_Getoonde tekst:_
================================
Eveneens op 12 november 2014 volgde een derde lening van wederom een miljoen euro voor een looptijd van één jaar tegen 8% rente, dit keer aan een andere BV van de dga. Ook die lening werd niet terugbetaald. De AFM deed overigens begin november 2014 een inval bij de BV. De vennootschap was bovendien op 15 november 2013 opgericht op initiatief van, en met medewerking van, de bestuurders en de feitelijk leidinggevenden van een investeringsbank die niet veel later failliet ging. De bestuurders en de feitelijk leidinggevenden van de investeringsbank zijn in 2018 en 2019 door het gerechtshof Arnhem-Leeuwarden tot gevangenisstraffen veroordeeld wegens, onder andere, oplichting.
Rechtszaak: dga persoonlijk aansprakelijk
De rechtbank Gelderland oordeelt onder meer dat de dga bij het aangaan van de lening aan de Zwitserse financiële instelling al wist dat daarmee ‘het ene gat met het andere gat’ werd gedicht. De rechtbank oordeelt daarom dat de dga onjuiste informatie heeft verstrekt door tegen de klant te zeggen dat hij er ‘verstandig’ aan deed de geldlening te verstrekken en dat de dga de geldlening ‘ook aan zijn kinderen zou aanbevelen’. De dga heeft hiermee zijn eigen belang (namelijk: het financieel gezond houden van zijn onderneming, de financiële instelling) laten prevaleren boven het belang van de klant en heeft daarmee misbruik gemaakt van het vertrouwen dat de klant in hem had.
De dga heeft zich naar het oordeel van de rechtbank gedragen in strijd met hetgeen in het ongeschreven recht in het maatschappelijk verkeer betaamt, door ten onrechte de lening aan de financiële instelling als een verstandige investering aan te prijzen en de klant onvolledig te informeren over de financiële risico’s. De dga is door voormeld handelen c.q. nalaten persoonlijk uit onrechtmatige daad aansprakelijk jegens de klant en verplicht de daardoor veroorzaakte schade te vergoeden.
Aansprakelijkheid belastingadvieskantoor
De rechtbank is van oordeel dat naast de dga ook zijn belastingadvieskantoor uit hoofde van onrechtmatige daad aansprakelijk is op grond van het navolgende. De gedaagden in de procedure hebben aangevoerd dat voor zover al sprake is van enige aansprakelijkheid, alleen de dga aansprakelijk is als adviseur van de klant, omdat – hoewel daartoe geen opdracht vanuit de klant was gegeven – het belastingadvieskantoor de klant incidenteel advies heeft gegeven om in bepaalde projecten te beleggen.
De gedaagden hebben verder geen ter zake doend en specifiek op het belastingadvieskantoor toegespitst verweer gevoerd waarmee zij aansprakelijkheid van het kantoor betwist. Dit had wel op haar weg gelegen omdat het belastingadvieskantoor immers wist dat de financiële instelling er financieel niet goed voorstond aangezien haar (middellijk) bestuurder dit wist en deze wetenschap aan haar kan worden toegerekend, en omdat de klant het geld voor de financiële instelling op de bankrekening van het belastingadvieskantoor heeft gestort en vanaf die bankrekening vervolgens de beleggers ‘van het eerste uur’ van de financiële instelling zijn betaald. Nu het belastingadvieskantoor desondanks het geld van de klant heeft aangenomen en doorgesluisd, terwijl zij geacht moet worden over dezelfde kennis als de dga te beschikken, heeft zij jegens de klant in strijd gehandeld met hetgeen in het ongeschreven recht in het maatschappelijk verkeer betaamt.
De slotsom dat de rechtbank de dga en het belastingadvieskantoor hoofdelijk veroordelen tot betaling van een miljoen euro.
================================
[Geëxtraheerde gegevens]
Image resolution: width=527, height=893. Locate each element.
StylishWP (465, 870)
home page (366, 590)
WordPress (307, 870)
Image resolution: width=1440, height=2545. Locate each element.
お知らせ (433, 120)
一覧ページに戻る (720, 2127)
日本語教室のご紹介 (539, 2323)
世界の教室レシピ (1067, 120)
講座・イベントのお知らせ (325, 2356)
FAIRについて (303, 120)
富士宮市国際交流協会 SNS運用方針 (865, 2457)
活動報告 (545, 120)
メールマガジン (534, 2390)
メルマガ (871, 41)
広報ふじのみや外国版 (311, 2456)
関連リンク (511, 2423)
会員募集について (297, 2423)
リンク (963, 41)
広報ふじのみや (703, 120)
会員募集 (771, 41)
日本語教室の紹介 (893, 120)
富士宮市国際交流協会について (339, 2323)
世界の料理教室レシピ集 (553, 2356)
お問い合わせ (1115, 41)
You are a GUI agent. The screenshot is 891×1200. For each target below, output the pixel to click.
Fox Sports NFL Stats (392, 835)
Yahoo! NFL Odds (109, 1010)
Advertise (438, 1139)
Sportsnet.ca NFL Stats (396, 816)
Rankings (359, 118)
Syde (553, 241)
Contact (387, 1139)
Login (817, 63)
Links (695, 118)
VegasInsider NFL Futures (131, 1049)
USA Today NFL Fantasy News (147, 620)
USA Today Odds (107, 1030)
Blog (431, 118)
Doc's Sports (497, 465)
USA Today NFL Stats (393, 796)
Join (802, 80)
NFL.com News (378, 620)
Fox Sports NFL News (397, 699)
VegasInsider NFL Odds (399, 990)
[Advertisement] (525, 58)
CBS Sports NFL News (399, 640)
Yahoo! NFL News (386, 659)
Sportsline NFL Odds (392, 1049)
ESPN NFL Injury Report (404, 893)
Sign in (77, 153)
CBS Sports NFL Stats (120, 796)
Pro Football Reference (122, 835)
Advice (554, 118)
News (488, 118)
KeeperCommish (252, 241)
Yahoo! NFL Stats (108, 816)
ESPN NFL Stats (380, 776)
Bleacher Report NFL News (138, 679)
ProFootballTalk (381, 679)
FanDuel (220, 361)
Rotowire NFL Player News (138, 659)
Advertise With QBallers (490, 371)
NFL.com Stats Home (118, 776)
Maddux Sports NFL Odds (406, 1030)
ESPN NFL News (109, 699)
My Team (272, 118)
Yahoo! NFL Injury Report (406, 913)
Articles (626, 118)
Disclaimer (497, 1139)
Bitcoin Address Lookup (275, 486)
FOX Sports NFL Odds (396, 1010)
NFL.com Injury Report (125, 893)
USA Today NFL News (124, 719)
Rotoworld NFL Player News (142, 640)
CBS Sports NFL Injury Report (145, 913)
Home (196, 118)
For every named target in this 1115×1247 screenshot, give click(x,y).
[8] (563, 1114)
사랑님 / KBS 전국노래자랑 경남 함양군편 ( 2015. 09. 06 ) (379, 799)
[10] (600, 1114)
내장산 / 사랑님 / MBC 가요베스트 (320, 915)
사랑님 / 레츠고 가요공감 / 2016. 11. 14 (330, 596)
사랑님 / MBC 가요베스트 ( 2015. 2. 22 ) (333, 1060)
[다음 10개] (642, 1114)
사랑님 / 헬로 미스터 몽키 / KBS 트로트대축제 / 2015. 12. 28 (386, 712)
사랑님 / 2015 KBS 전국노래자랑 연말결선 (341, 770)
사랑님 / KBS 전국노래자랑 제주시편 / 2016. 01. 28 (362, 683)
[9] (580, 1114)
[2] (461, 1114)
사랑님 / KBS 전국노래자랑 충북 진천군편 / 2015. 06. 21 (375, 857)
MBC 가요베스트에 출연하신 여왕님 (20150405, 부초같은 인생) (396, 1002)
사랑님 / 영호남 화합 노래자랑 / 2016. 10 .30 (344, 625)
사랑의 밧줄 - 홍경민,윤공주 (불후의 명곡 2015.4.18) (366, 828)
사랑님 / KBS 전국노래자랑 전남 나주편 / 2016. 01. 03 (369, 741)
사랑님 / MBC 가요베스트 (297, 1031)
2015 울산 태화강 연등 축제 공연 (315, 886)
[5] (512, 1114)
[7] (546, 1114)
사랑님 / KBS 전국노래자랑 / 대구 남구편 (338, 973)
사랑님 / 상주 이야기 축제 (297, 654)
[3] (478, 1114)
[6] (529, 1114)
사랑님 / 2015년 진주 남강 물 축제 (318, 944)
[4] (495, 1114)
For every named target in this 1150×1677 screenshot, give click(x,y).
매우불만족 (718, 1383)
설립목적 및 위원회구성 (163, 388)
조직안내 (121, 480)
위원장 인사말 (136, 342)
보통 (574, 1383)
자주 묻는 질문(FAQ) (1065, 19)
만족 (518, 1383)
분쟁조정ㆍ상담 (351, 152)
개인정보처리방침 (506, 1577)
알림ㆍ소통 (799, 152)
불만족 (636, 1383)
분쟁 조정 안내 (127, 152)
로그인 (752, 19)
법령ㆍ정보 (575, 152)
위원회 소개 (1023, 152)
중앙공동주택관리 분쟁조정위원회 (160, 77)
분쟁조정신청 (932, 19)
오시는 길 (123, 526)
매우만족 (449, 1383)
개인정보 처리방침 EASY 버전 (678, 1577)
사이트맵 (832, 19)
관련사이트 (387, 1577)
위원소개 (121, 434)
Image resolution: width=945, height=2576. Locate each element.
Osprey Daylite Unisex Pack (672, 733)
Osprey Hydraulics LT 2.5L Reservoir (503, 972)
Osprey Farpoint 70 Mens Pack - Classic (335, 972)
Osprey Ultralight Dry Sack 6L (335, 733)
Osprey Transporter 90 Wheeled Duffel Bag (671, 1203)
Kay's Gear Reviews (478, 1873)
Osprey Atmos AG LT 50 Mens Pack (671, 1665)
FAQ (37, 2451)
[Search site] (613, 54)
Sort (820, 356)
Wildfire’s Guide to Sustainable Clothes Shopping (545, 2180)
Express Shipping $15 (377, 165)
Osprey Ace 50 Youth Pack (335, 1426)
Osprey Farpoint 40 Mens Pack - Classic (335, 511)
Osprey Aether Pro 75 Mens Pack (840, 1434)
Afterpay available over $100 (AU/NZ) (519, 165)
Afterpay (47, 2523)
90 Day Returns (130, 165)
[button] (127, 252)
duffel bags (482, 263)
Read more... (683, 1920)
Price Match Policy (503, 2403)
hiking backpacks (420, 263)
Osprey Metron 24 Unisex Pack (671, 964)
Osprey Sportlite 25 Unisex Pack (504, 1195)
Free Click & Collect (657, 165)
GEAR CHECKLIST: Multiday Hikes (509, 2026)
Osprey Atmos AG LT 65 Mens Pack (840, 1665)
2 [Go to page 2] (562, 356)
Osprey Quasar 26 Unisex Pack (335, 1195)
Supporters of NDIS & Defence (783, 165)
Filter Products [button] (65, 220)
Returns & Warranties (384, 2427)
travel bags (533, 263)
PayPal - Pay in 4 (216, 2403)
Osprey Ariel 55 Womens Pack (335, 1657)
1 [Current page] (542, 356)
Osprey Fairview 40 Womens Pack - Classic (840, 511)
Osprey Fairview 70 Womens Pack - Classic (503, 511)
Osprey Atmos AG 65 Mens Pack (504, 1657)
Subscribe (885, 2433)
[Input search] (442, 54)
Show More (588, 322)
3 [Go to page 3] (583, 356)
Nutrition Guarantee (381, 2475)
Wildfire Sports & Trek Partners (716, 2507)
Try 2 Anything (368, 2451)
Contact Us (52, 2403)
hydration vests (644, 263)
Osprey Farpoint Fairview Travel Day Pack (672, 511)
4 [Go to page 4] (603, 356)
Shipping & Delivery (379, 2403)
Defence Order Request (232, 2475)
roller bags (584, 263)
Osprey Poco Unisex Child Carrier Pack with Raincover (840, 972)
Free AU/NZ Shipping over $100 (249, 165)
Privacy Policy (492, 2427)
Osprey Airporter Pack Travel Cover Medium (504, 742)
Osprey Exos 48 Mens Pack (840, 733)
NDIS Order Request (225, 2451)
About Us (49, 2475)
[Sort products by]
================================
_Te doen:_
1. Geef uit de getoonde tekst woordelijk het deel weer dat opent met de woorden waarin "De dga heeft zich" staat en sluit met "schade te vergoeden.".
2. Zeg bij elke bewering of die overeenkomt met de getoonde tekst, en antwoord met ja of nee plus de doorslaggevende woorden uit de tekst, letterlijk geciteerd. (a) De derde lening werd verstrekt tegen 8% rente. (b) De vennootschap werd opgericht op 12 november 2014. (c) Alleen de dga wordt veroordeeld tot betaling.
Het materiaal heb je niet nodig.

_Antwoorden per opdracht:_
1.
De dga heeft zich naar het oordeel van de rechtbank gedragen in strijd met hetgeen in het ongeschreven recht in het maatschappelijk verkeer betaamt, door ten onrechte de lening aan de financiële instelling als een verstandige investering aan te prijzen en de klant onvolledig te informeren over de financiële risico’s. De dga is door voormeld handelen c.q. nalaten persoonlijk uit onrechtmatige daad aansprakelijk jegens de klant en verplicht de daardoor veroorzaakte schade te vergoeden.

2.
(a) Ja: "tegen 8% rente"
(b) Nee: "op 15 november 2013 opgericht"
(c) Nee: "de rechtbank de dga en het belastingadvieskantoor hoofdelijk veroordelen tot betaling van een miljoen euro"